**Given entries:**
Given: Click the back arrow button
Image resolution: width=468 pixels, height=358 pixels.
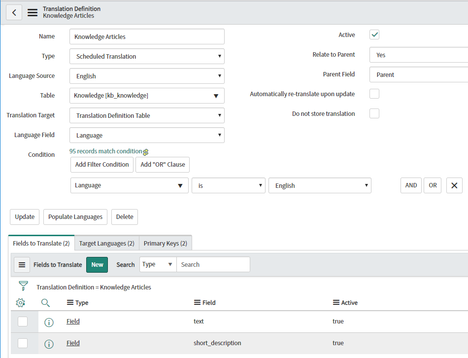Looking at the screenshot, I should click(14, 12).
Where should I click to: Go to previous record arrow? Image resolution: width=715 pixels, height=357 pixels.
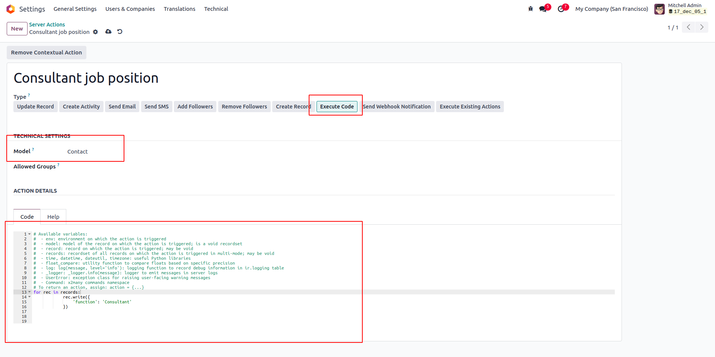[x=689, y=27]
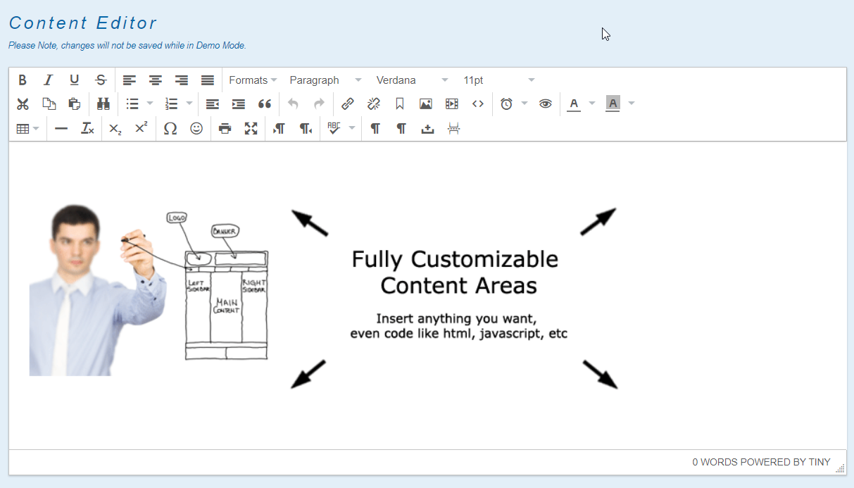
Task: Expand the Verdana font family dropdown
Action: [412, 80]
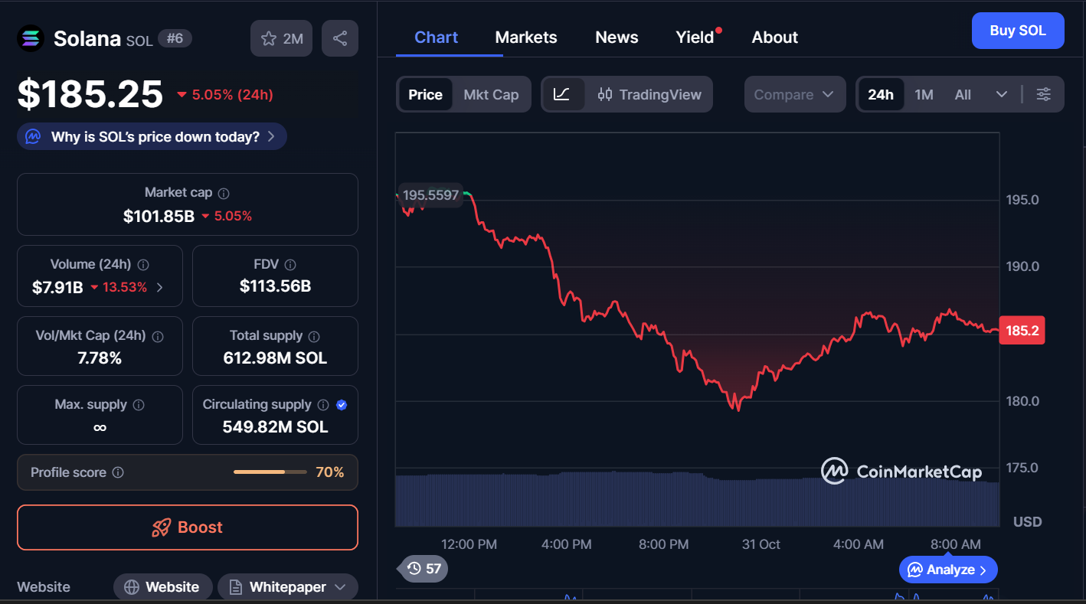Image resolution: width=1086 pixels, height=604 pixels.
Task: Switch to the Yield tab
Action: pyautogui.click(x=695, y=38)
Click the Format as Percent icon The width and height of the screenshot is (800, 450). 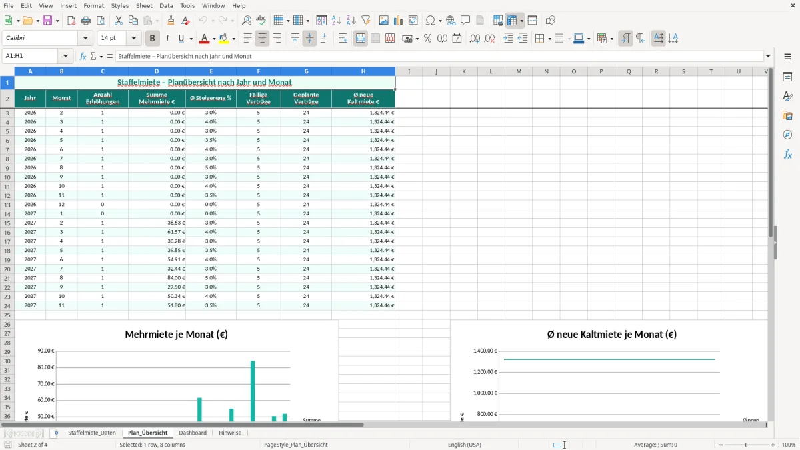point(427,39)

**Given problem:**
Copy the records starting with the line that contains "Where should I" and going on through the line that contains "Action: pyautogui.click(x=695, y=38)", substituting "next record" for "previous record" and leaving everything else unchanged. Give only those lines, and leave the pictures out.

**Answer below:**
Where should I click to: Go to next record arrow? Image resolution: width=715 pixels, height=357 pixels.
[x=689, y=27]
Task: Expand the Verdana font family dropdown
Action: [412, 80]
Image resolution: width=1086 pixels, height=604 pixels.
Task: Switch to the Yield tab
Action: pyautogui.click(x=695, y=38)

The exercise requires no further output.